What is the difference between API 599 and API 6D for plug valves?
API 599 (Metal Plug Valves — Flanged, Threaded, and Welding End) is the primary design and dimensional standard for metal plug valves used in process plant service. It covers DN15–DN600, Class 150–600, and defines face-to-face dimensions, wall thickness requirements, material requirements (WCB, CF8M, LCB), and references API 598 for pressure testing. API 599 is the typical specification for refinery, chemical plant, and process piping plug valves. API 6D (Pipeline and Piping Valves) covers lubricated plug valves specifically designed for pipeline service — including through-conduit plug valves, full-bore requirements for pigging, and more stringent testing (longer duration hydrostatic tests, gas seat tests). API 6D lubricated plug valves are specified for mainline gas transmission, LNG pipelines, and oil pipelines where pig passage is required. In practice: for process plant isolation valves, specify API 599. For pipeline mainline valves where pigging is required, specify API 6D (which also covers plug valves, alongside ball and gate valves).
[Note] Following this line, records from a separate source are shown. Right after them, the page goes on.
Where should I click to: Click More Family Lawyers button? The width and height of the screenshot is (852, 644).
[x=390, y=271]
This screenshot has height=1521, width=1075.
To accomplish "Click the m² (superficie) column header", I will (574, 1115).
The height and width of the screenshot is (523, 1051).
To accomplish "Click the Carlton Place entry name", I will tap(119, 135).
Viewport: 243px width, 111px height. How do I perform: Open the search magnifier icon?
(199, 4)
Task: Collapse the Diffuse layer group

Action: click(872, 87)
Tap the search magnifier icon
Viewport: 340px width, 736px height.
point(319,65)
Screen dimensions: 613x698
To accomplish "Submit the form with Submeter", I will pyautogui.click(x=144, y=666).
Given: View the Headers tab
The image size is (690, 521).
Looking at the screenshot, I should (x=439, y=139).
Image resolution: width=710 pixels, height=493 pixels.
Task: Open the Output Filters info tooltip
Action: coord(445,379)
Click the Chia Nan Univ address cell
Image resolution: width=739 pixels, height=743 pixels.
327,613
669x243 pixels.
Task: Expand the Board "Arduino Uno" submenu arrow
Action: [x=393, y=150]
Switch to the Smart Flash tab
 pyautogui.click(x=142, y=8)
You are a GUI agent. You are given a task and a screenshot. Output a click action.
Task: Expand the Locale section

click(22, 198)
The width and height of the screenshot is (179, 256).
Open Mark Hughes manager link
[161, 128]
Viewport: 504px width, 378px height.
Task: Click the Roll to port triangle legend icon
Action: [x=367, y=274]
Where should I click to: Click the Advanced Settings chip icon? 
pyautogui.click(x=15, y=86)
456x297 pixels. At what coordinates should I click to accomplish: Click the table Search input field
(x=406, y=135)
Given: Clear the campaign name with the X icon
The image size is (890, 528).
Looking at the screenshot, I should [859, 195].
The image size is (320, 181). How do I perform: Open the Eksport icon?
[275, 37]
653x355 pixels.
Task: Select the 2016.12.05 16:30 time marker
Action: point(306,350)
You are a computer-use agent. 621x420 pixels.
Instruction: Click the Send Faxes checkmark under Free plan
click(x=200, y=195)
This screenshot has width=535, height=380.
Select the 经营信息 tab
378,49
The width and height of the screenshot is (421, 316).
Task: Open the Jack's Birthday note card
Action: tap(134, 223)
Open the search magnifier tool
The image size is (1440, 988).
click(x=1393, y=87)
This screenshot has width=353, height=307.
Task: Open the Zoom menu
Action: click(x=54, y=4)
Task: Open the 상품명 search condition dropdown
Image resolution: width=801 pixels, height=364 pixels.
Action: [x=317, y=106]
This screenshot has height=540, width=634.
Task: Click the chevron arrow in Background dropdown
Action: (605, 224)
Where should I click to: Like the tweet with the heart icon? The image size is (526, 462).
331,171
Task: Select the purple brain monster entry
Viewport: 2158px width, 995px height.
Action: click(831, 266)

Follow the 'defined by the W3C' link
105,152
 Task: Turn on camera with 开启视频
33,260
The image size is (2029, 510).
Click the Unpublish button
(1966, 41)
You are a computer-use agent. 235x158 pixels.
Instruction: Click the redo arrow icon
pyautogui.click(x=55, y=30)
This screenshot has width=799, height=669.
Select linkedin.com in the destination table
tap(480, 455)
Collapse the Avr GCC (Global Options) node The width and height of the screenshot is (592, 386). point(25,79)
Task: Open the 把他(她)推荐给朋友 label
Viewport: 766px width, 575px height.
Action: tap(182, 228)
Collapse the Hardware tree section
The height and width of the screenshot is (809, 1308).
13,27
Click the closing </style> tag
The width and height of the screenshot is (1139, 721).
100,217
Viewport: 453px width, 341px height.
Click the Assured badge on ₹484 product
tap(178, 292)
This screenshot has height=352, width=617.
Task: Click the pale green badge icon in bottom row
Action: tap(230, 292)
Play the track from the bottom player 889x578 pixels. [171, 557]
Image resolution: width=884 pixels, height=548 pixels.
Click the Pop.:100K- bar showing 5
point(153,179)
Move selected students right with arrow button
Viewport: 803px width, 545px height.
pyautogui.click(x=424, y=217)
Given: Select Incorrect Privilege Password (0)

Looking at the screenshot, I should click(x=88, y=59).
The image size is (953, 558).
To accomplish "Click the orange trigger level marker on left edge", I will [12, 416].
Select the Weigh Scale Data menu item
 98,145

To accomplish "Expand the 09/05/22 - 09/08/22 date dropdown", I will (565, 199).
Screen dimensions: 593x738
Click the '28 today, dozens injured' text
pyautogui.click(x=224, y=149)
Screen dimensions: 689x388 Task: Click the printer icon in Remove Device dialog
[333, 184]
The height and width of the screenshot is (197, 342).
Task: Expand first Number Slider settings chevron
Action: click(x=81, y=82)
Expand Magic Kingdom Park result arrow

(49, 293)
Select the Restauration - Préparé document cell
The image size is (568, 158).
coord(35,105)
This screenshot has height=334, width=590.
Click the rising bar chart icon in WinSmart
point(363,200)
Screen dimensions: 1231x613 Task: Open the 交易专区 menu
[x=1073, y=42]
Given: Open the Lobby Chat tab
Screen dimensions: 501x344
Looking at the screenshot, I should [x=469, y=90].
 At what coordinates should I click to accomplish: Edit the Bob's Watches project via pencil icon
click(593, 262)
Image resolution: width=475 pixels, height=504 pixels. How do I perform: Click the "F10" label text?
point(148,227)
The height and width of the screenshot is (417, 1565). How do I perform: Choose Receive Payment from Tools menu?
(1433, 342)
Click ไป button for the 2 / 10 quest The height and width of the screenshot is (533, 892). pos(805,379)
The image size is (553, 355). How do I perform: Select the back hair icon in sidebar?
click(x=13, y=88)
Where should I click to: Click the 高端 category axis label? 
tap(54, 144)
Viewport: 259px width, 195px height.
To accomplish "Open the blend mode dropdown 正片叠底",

Are plug valves fire-safe?
Fire-safe designs (per API 607 or API 6FA) are less universally available for plug valves than for ball valves. Some manufacturers of lubricated plug valves offer fire-safe designs where the body sealant provides a backup seal after PTFE sleeve degradation in a fire. However, the number of manufacturers with third-party API 607 test certificates for plug valves is smaller than for ball valves. For applications where fire-safe design is a hard requirement (hydrocarbon process areas, offshore topsides, gas storage), ball valves with proven API 607 fire-test certificates are the preferred choice. If a plug valve is required for process reasons (e.g., multi-port diversion) in a fire-safe area, confirm the specific manufacturer's API 607 test certificate before specifying — do not assume all plug valves are fire-safe.